Exercise goal: Rewrite the material from the line containing "Where should I click to: Open" through the end, keeping the requests, and raise every coordinate in the answers by 122. Leave out the pictures.

Data rows:
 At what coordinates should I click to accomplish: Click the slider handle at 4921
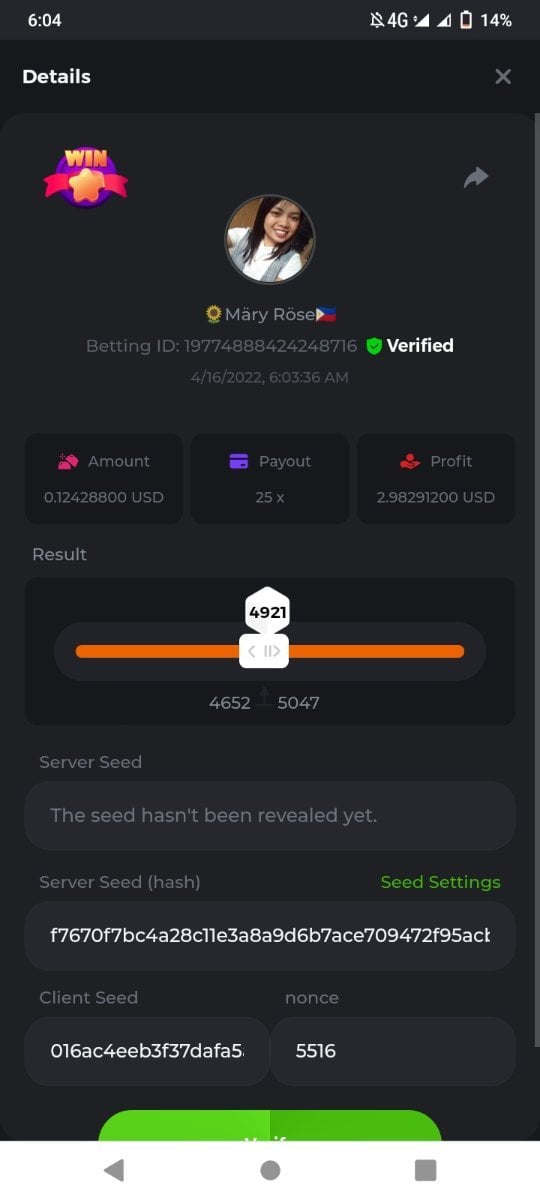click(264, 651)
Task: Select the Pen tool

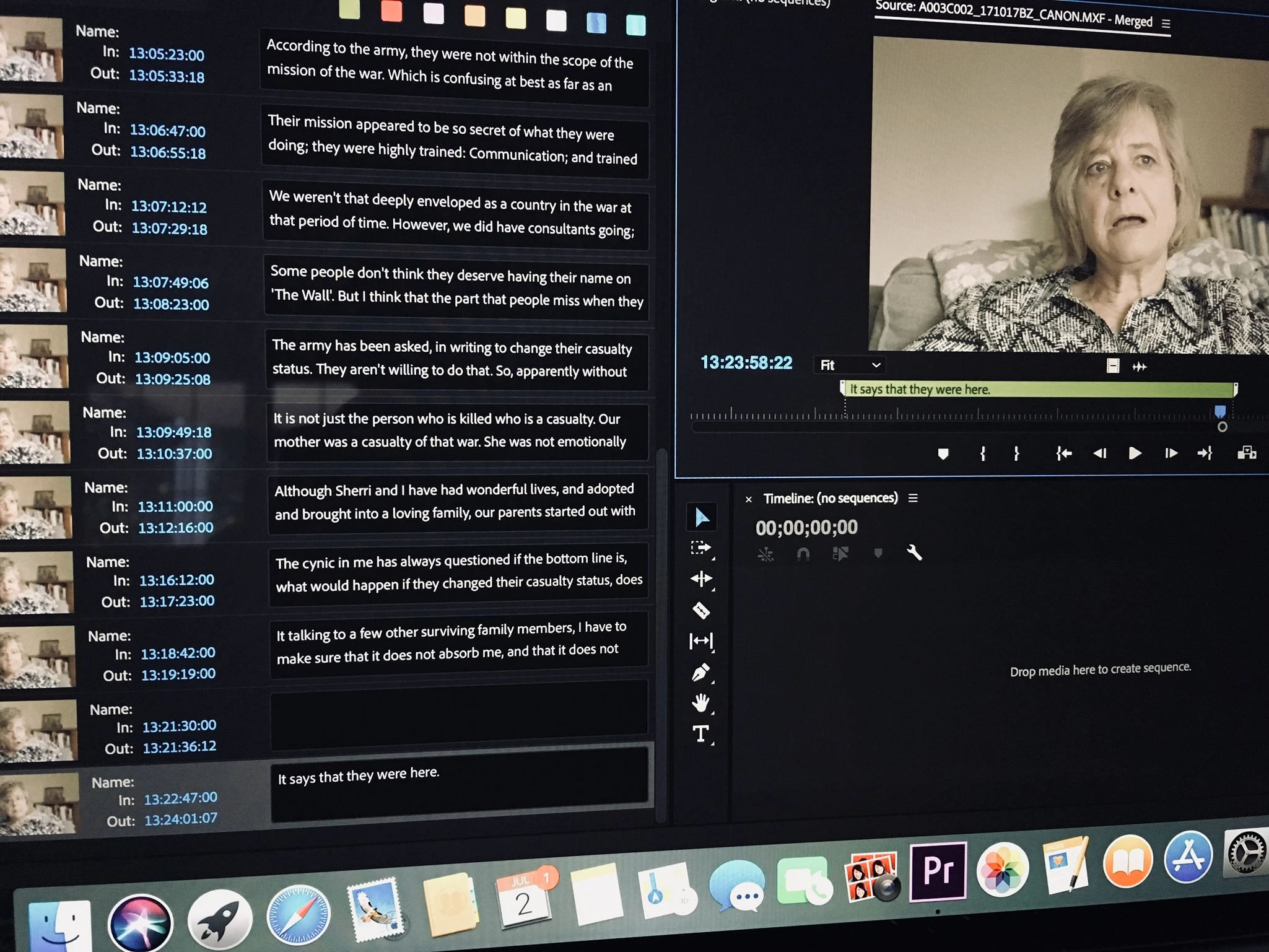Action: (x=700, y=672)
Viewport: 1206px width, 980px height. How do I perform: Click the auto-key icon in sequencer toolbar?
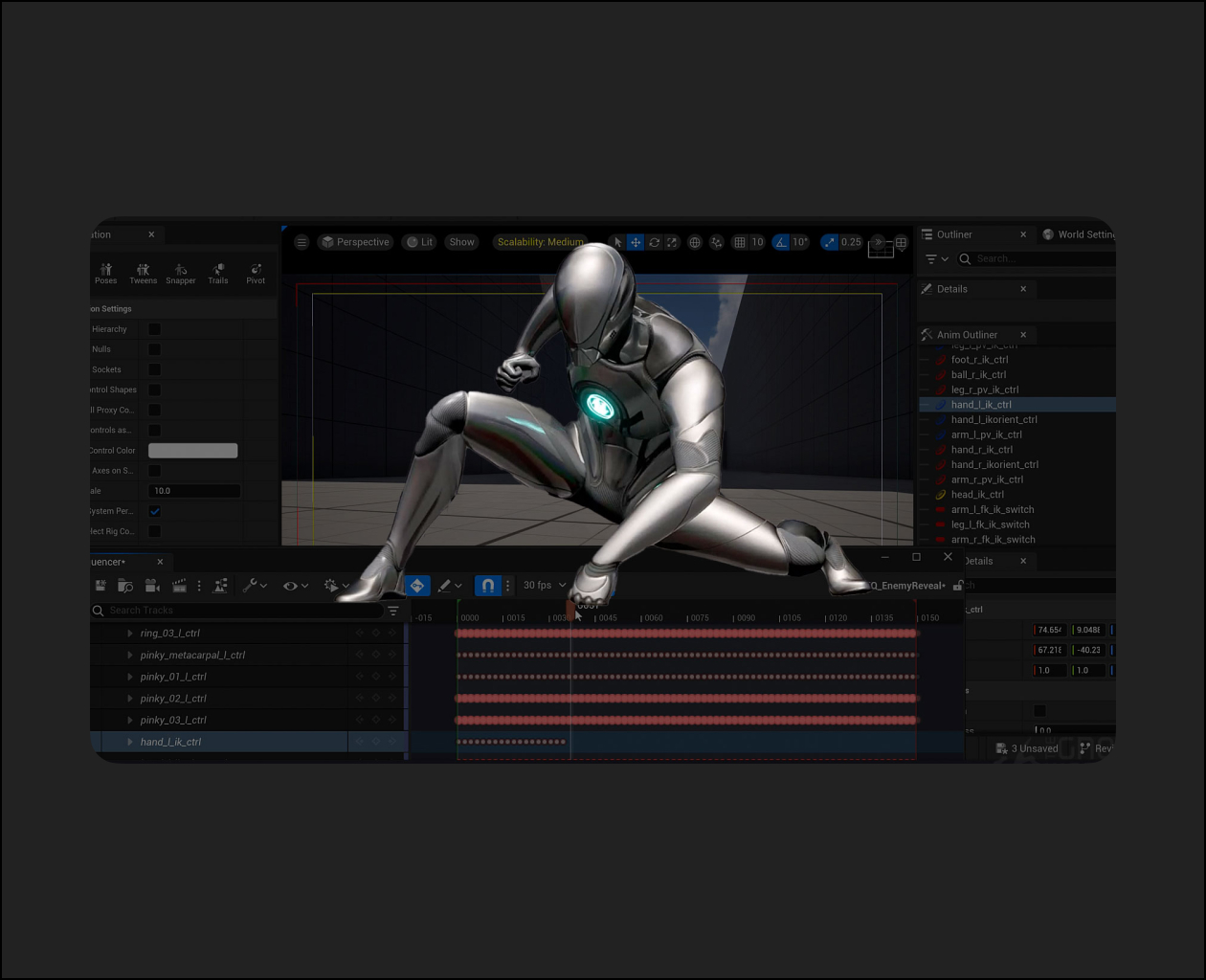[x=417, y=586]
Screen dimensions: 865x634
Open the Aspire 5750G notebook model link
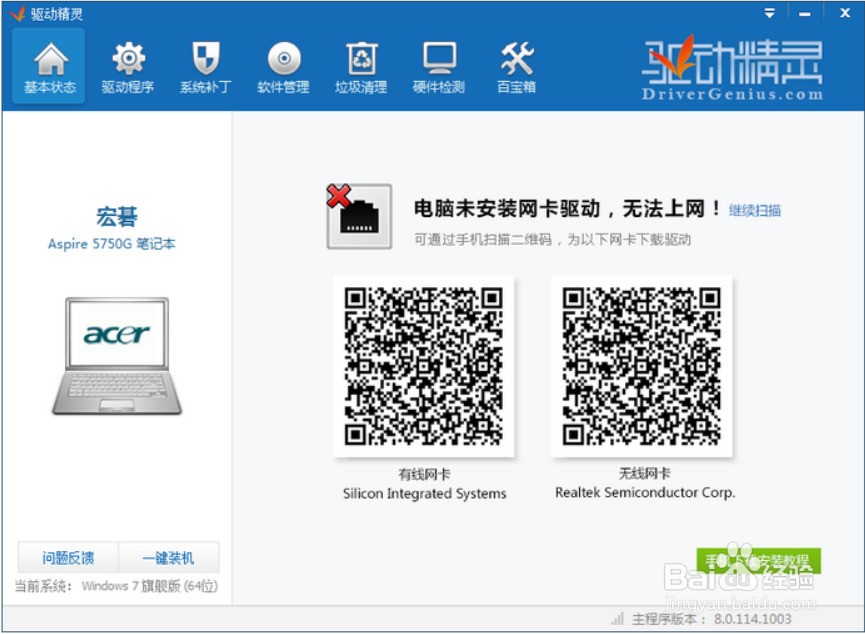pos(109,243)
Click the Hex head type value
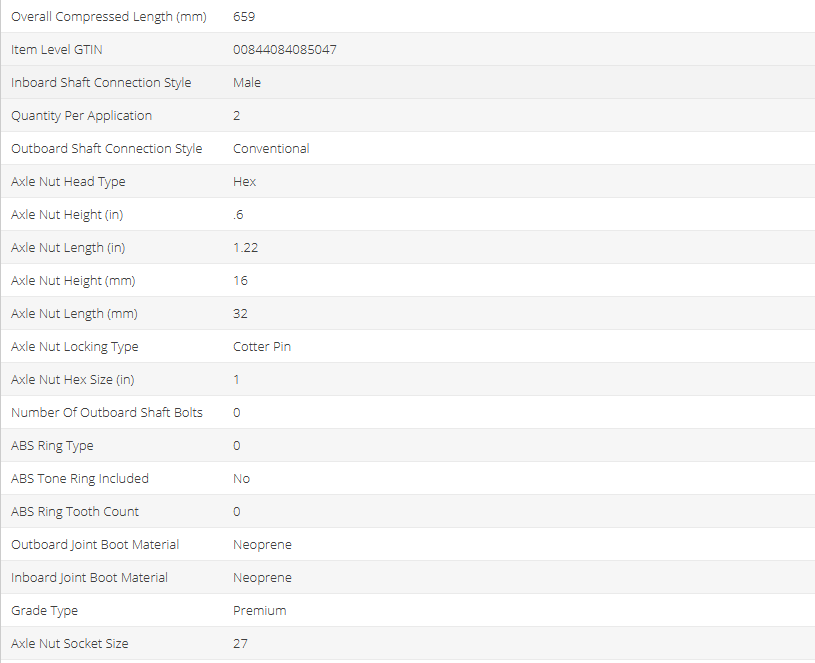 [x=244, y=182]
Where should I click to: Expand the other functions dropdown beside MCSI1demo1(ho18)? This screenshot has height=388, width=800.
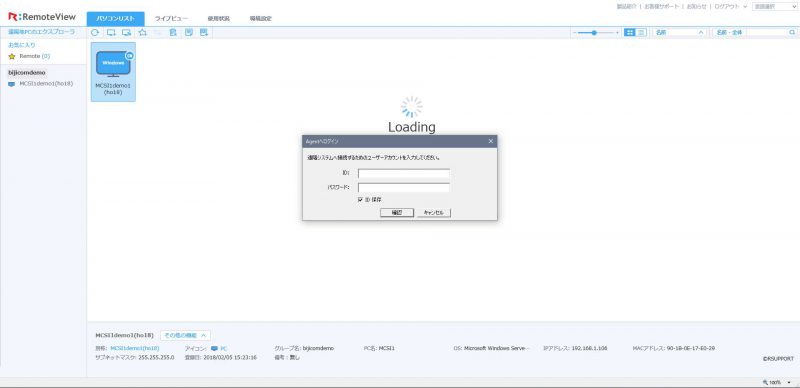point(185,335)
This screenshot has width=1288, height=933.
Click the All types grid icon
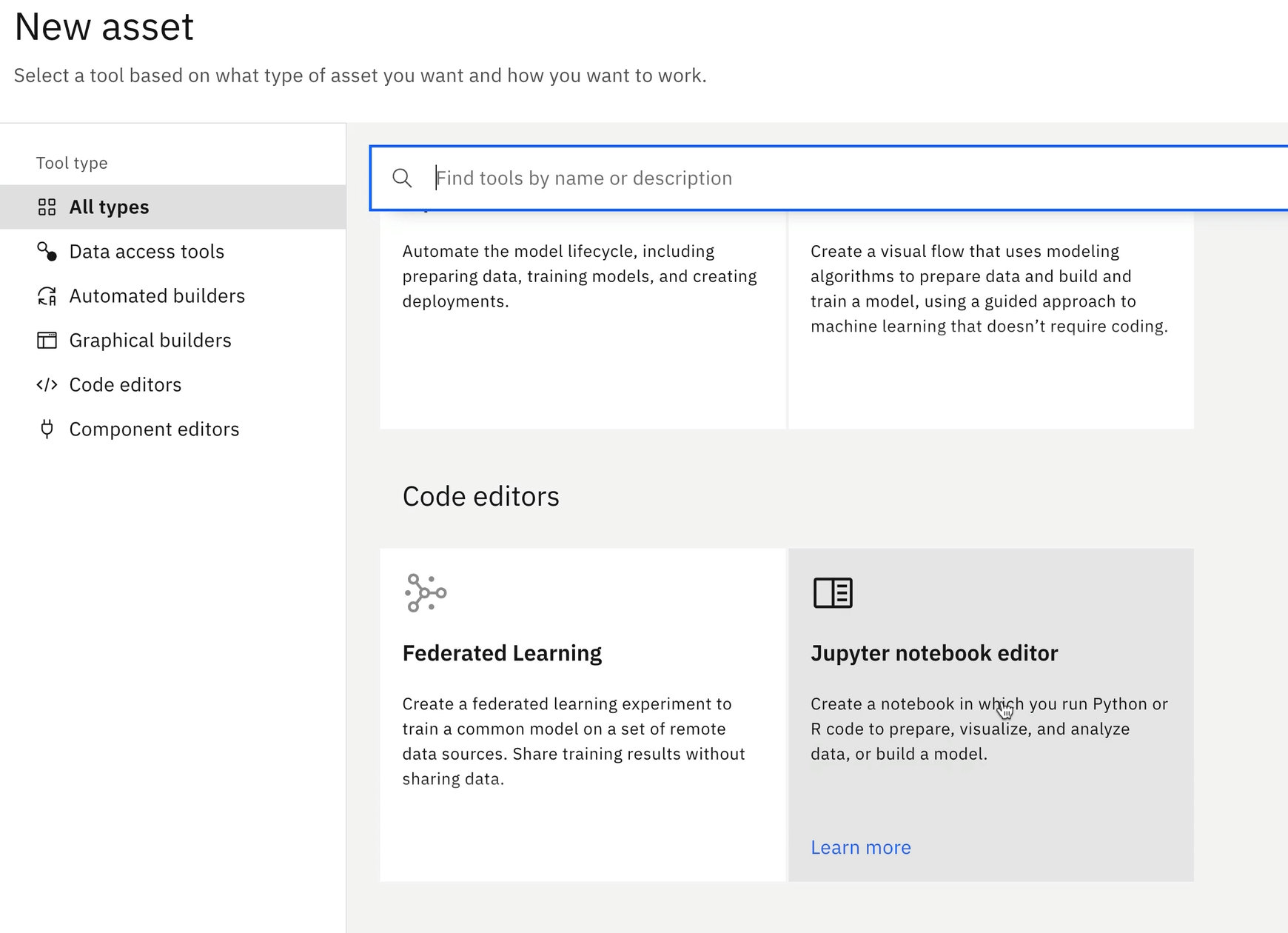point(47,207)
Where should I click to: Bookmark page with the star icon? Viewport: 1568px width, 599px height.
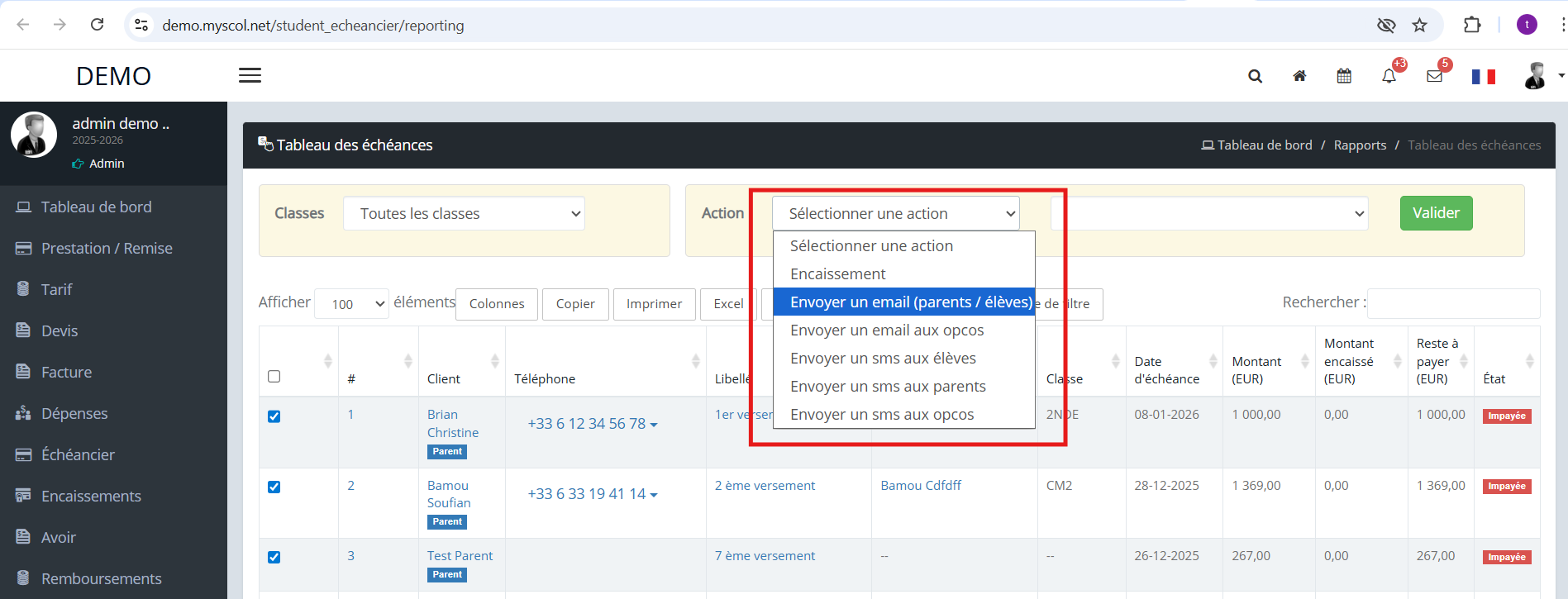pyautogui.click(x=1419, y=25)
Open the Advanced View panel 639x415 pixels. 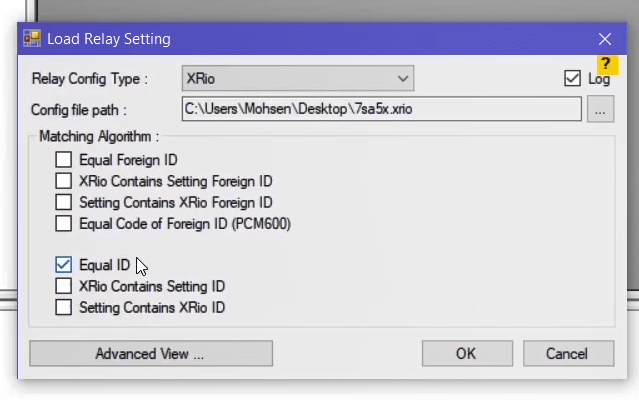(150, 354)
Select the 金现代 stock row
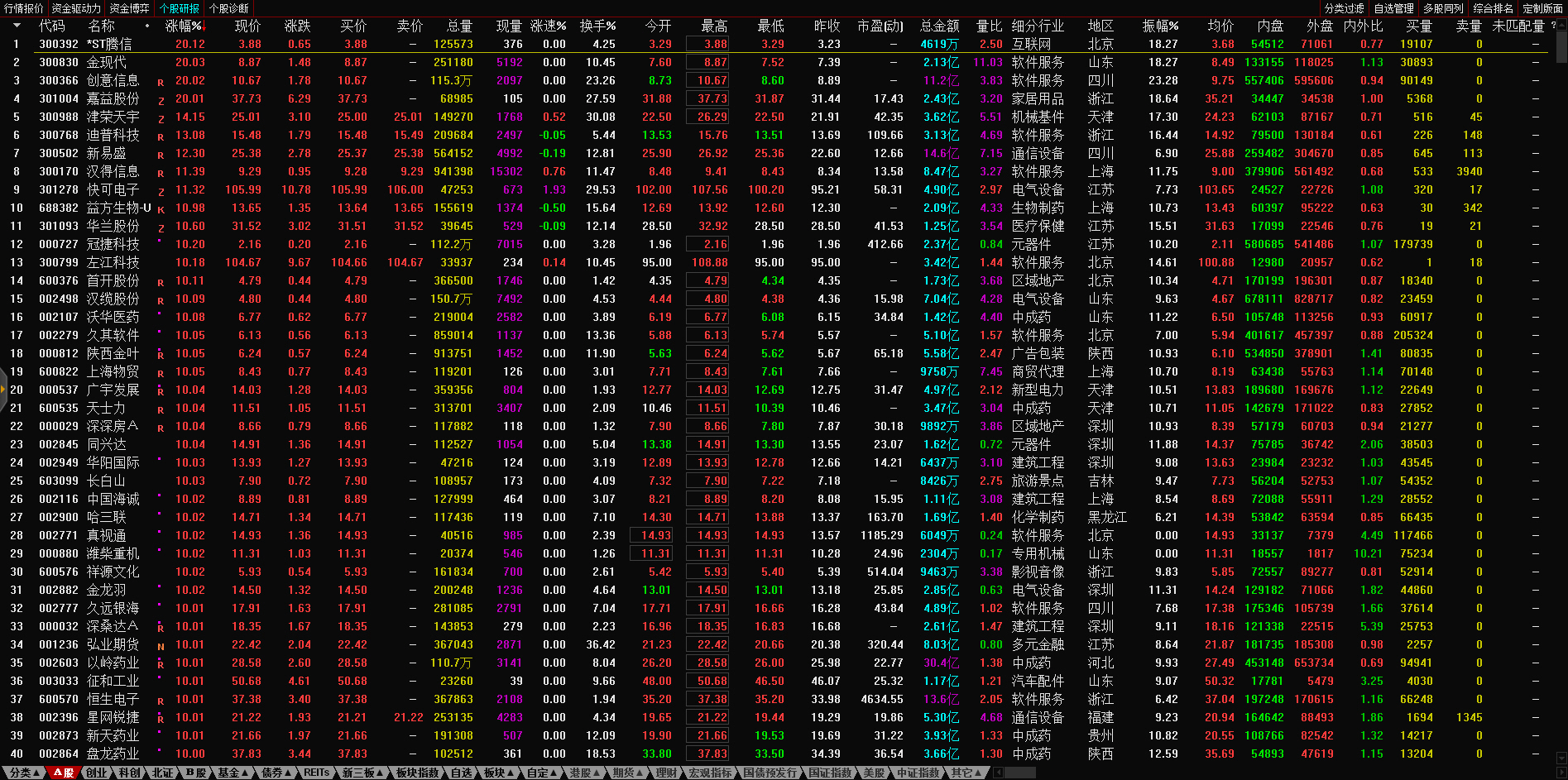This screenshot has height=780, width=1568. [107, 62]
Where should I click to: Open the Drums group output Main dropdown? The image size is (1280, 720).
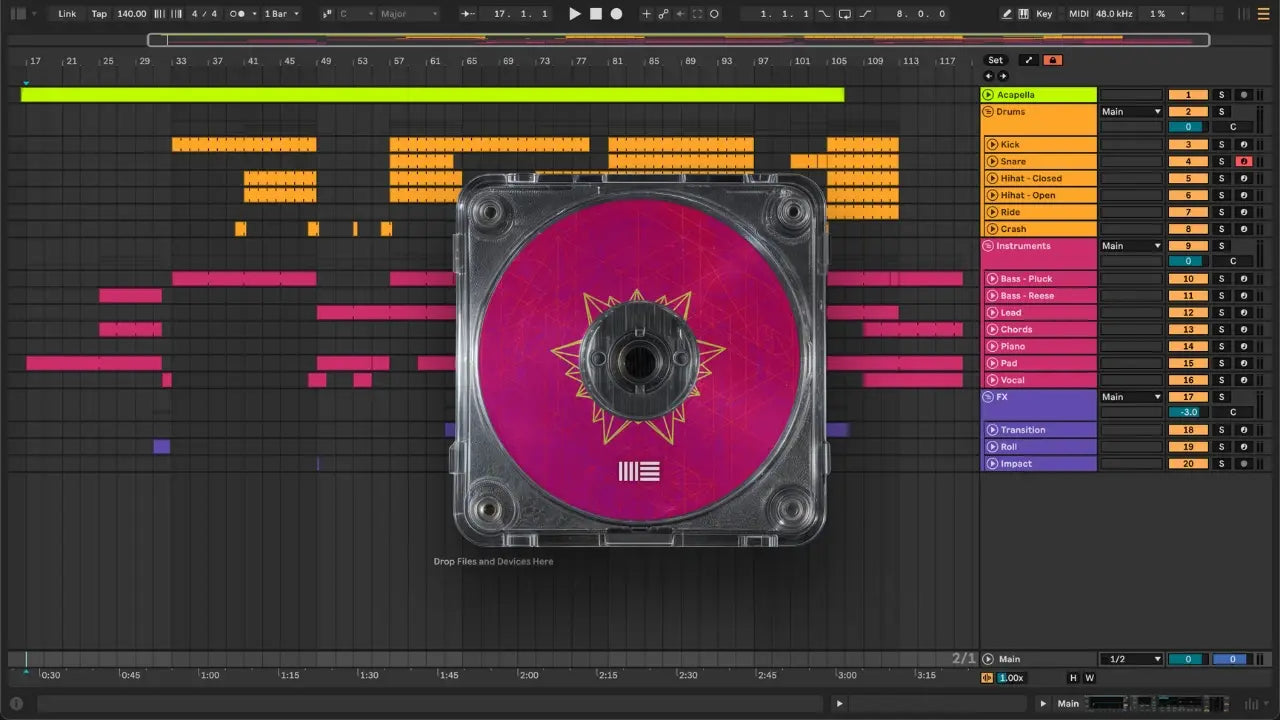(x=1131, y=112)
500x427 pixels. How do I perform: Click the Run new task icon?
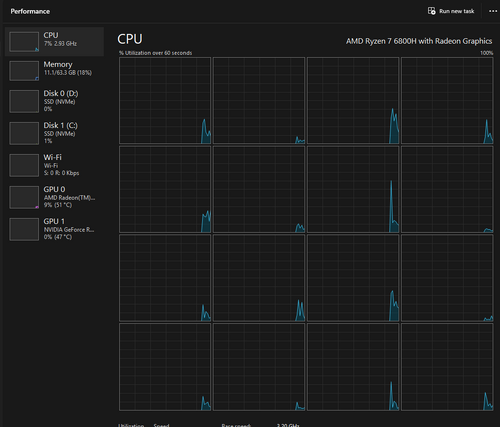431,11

Solution to the problem:
Where should I click to: Open the Drums group output Main dropdown? The image size is (1280, 720).
(x=1253, y=234)
500x427 pixels. How do I perform: Click the Run new task icon?
553,133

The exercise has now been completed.